Re: Question about Ctrl-C and less - Mailing list pgsql-hackers

From Kevin Brown
Subject Re: Question about Ctrl-C and less
Date
Msg-id 20051022000645.GE14950@filer
Whole thread Raw
In response to Re: Question about Ctrl-C and less  (mark@mark.mielke.cc)
Responses Re: Question about Ctrl-C and less
List pgsql-hackers
mark@mark.mielke.cc wrote:
> On Thu, Oct 20, 2005 at 03:42:10PM -0700, Kevin Brown wrote:
> > Martijn van Oosterhout wrote:
> > > You can't do a pclose in a signal handler, it's not one of the
> > > "reeentrant safe" functions and could lead to deadlocks. The signal
> > > manpage documents the ones you can use. Just set a flag. Setting the
> > > descriptor to NULL is worse because then we have check before every
> > > output function. fprintf(NULL, ...) will segfault on most
> > > architechtures I wager. 
> > Yeah, I was thinking that you'd do the check for the flag and invoke a
> > cleanup handler after the write() to the output file descriptor.  It's
> > not clear that you'd need to do the check anyplace else.  It's been a
> > while since I've messed with this stuff, but if I recall correctly,
> > the write() will return immediately after receipt of a signal, and
> > will indicate how much was actually written.  So receipt of a SIGINT
> > should wind up being handled in a reasonably timely fashion.
> 
> > Additionally the normal SIGINT signal handler (the one that gets
> > invoked when the pager is turned off) can be called from the cleanup
> > handler in order to maintain the proper semantics.
> 
> I disagree that psql should make *any* assumptions about what SIGINT
> means to the child process. Consider less again, and Control-C used
> to abort a search. You are suggesting that Control-C should not only
> abort the search, but should also cut off the input from less. Less
> won't die. Less will just see a terminated input stream. What has been
> gained from this? Is this intuitive behaviour?

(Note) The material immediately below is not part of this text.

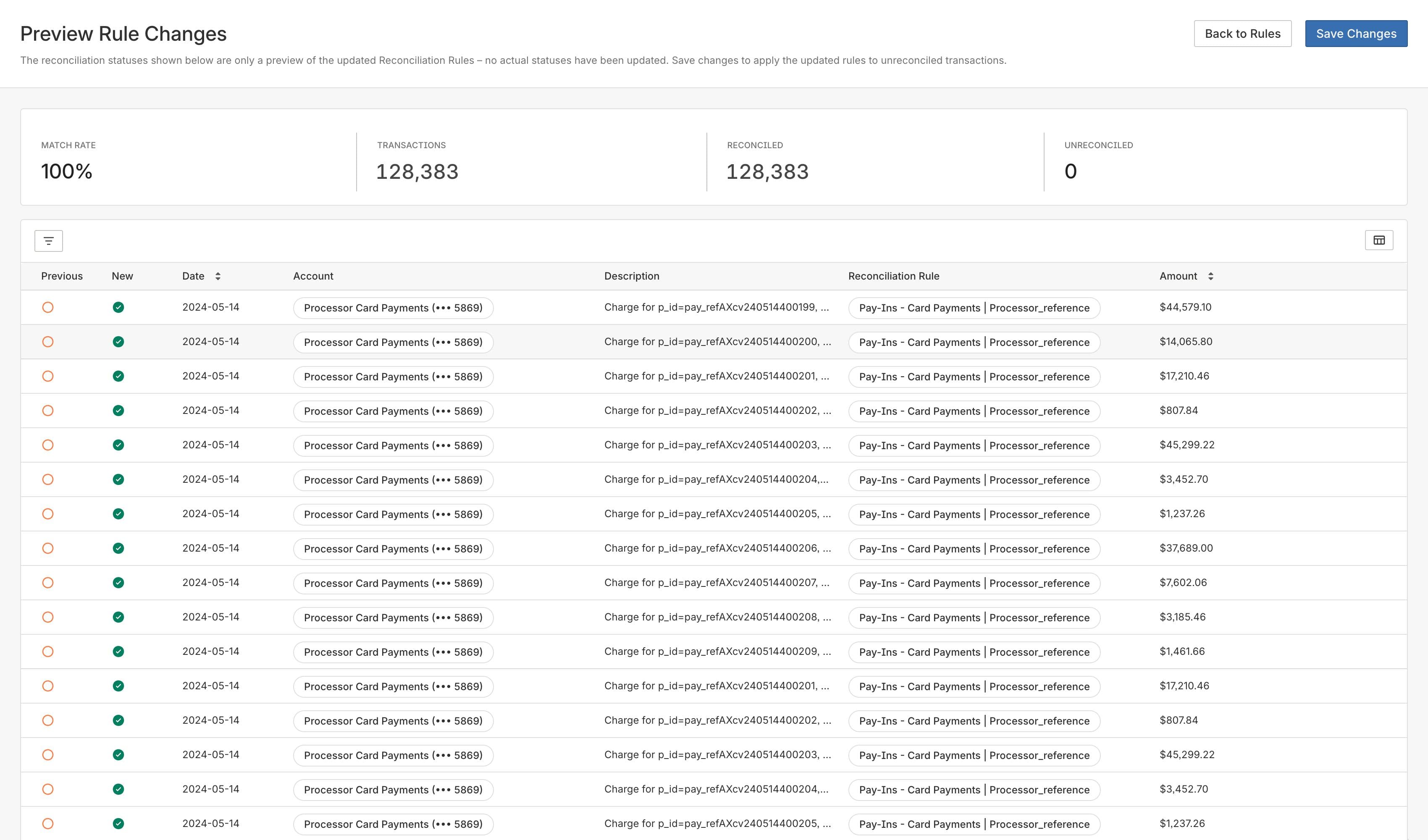Click the green new-status check for $1,461.66 row
The height and width of the screenshot is (840, 1428).
118,652
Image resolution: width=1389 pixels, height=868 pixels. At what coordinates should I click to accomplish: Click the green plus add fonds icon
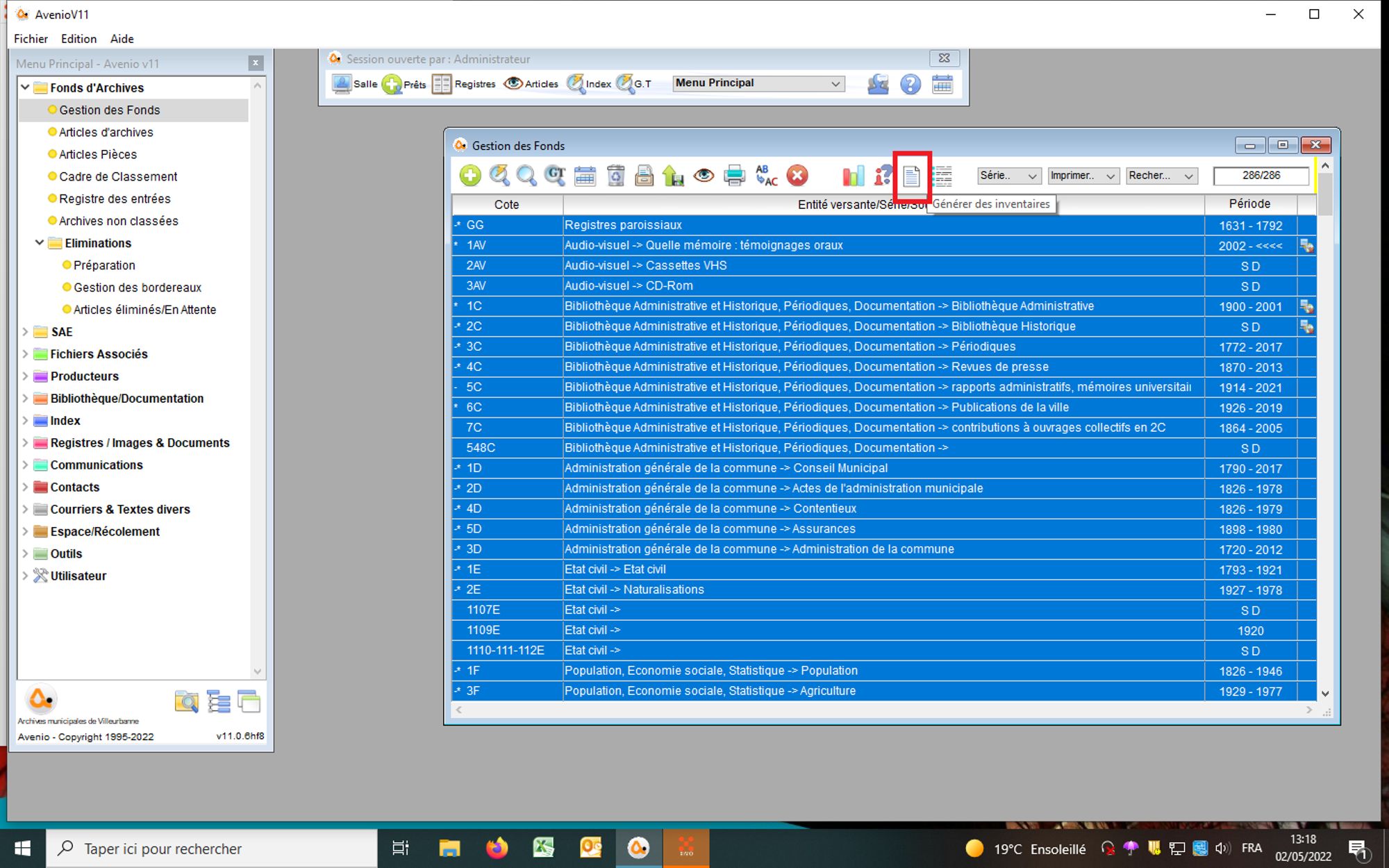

It's behaviour that's consistent with every other pipeline application
set I've ever seen.

The only difference between those and this situation is that for a
standard pipeline set, SIGINT will kill all the processes in the
pipeline.  Less explicitly ignores (or traps) SIGINT, so the effect of
generating a SIGINT where less is at the end of the pipeline is to
kill everything that precedes it, and less will then show what results
it received.  And obviously, that implies that the pipeline gets
closed.

If psql does not close the pipeline right then and there, then its
behaviour will obviously be different from what the user likely
expects, based on other pipelined uses of less.  After all, if they
wanted to see the entire result set then they wouldn't have sent
SIGINT, would they?

> If the pager does die in response to SIGINT, the write() will fail with
> SIGPIPE. Completely clean, without any need for psql to pay attention
> to SIGINT.

We're not talking about the semantics of the pager, we're talking
about the semantics of psql.  You said it yourself: psql can't make
any assumptions about what SIGINT means to the child process.  So it
has to consider what to do if the child does *not* die in response to
SIGINT.  What are the proper semantics for psql + the child in that
situation?

Well, I think it's clear that having psql ignore SIGINT in that
situation is *not* correct, because it implies that whether or not
SIGINT causes processing to stop (as the user would expect) depends
entirely on the child.  More specifically, it would depend on the
child either dying or explicitly closing its stdin upon receipt of
SIGINT.

The bottom line is that, at least in my opinion, the semantics of
SIGINT as regards psql should be the same whether or not there's a
pager involved, with one crucial difference: if there's a pager
involved, psql should wait for it to terminate before showing the
prompt.  But otherwise, the semantics should be identical, because
they are what the user expects.

> I think the only reasonable behaviour is to ignore SIGINT within the
> parent, until the child exits. I don't see why other behaviours are
> even being considered. To me, it points at a misunderstanding of the
> problem.

Not at all.  When you send SIGINT to a process, you want that process
to stop doing whatever it's doing and return control to you.  That's
what it means, and that's what it's for.  If we ignore SIGINT then
obviously we will *not* be heeding the wishes of the user who sends
SIGINT, and that is not likely what the user expects.